Ten years after the failure of AN1792, CAD106 was developed as the second generation of active Aβ immunotherapy, reaching clinical development. CAD106 comprised only a small Aβ fragment (Aβ1–6) which is a B-cell epitope coupled to an adjuvant carrier formed by 180 copies of the coat protein of bacteriophage Qβ, providing T-cell help for the anticipated immune response. Immunization with CAD106 prevented brain senile plaque accumulation in two transgenic Alzheimer's disease mouse models, with reductions of up to 80% in the senile plaque area compared with controls. Recently, a Phase I clinical trial assessed the safety and tolerability of CAD106, showing that 67% of patients receiving 50 μg CAD106 and 82% receiving 150 μg CAD106 developed Aβ antibody response meeting the prespecified responder threshold.

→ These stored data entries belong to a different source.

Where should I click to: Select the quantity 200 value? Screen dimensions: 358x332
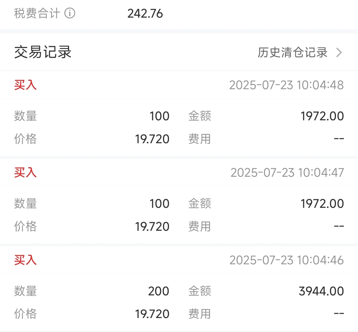[159, 291]
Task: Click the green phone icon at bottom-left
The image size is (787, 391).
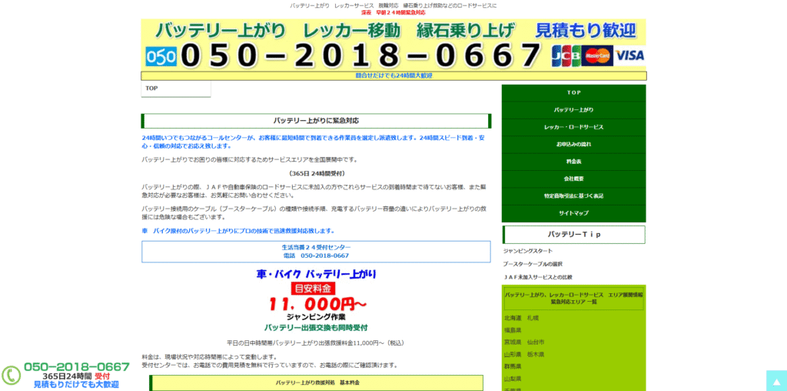Action: [11, 375]
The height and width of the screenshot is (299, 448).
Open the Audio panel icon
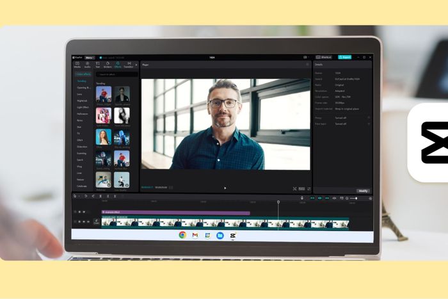pyautogui.click(x=88, y=63)
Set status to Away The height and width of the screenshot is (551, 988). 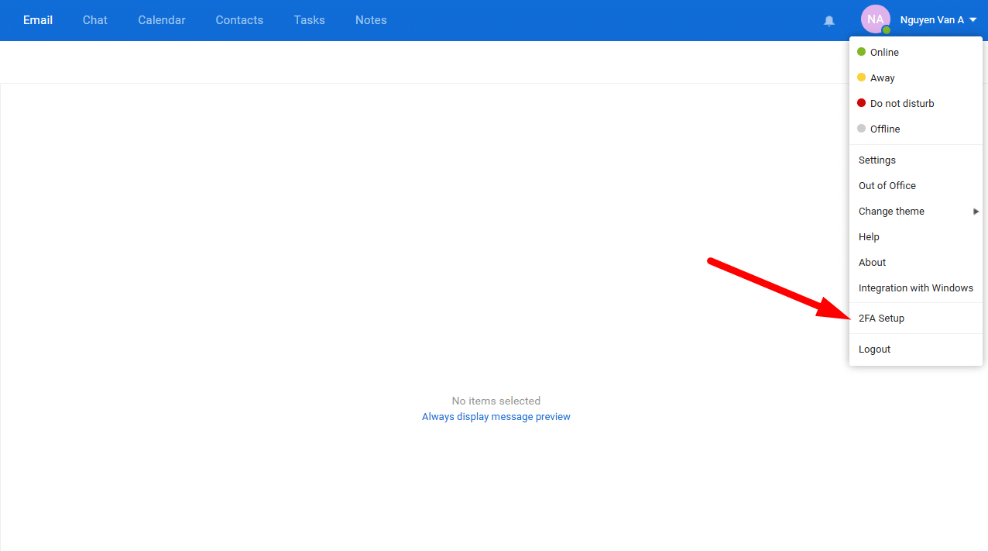[882, 78]
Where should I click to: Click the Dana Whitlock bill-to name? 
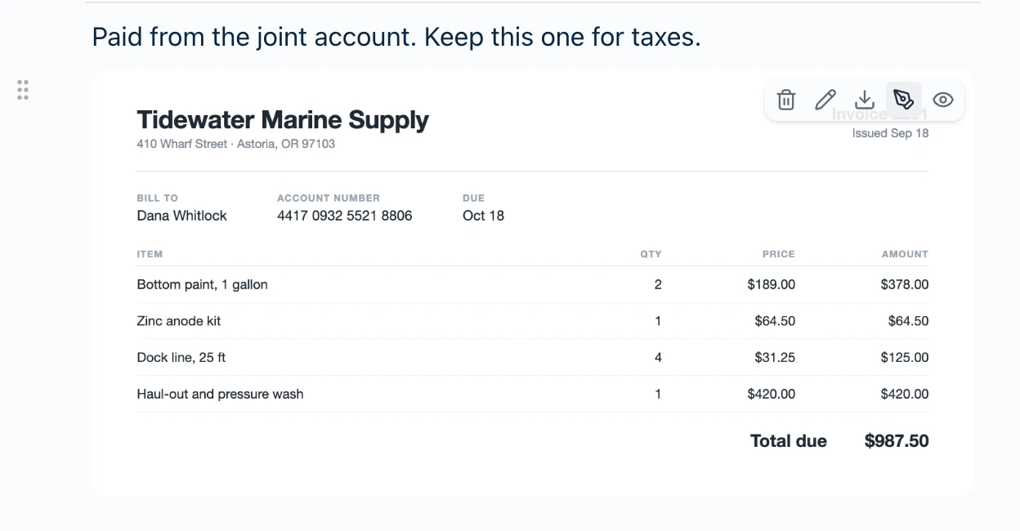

This trial reported adverse effects of nasopharyngitis and injection site reactions but no cases of meningoencephalitis. However, the study was not powered to show any clinical differences between CAD106-treated and control patients. These studies encourage larger, longer studies for B-cell targeted immunotherapy, and five Phase II clinical trials on CAD106 were completed recently and the data analyses are pending. CAD106 is one of the new peptide vaccines too short (six amino acids long) to activate T-cells and with only the parts needed for the generation of Aβ-specific antibodies remaining. Another two of these B-cell targeted peptide vaccines for active immunizations, ACC-001 (vanutide cridificar) and Affitope AD02, are currently in Phase II clinical trials. Although ACC-001 is a conjugated N-terminus peptide attached to an immunostimulatory carrier protein using the surface-active saponin adjuvant QS-21, Affitope AD02 comprises the smaller Aβ immunogens (Aβ1–6) and aluminum hydroxide as adjuvant. Early clinical data from Phase I trials confirmed for these peptide vaccines positive antibody responses with no signs of adverse autoimmune inflammation, but further Phase II trials are needed for these active immunization therapies.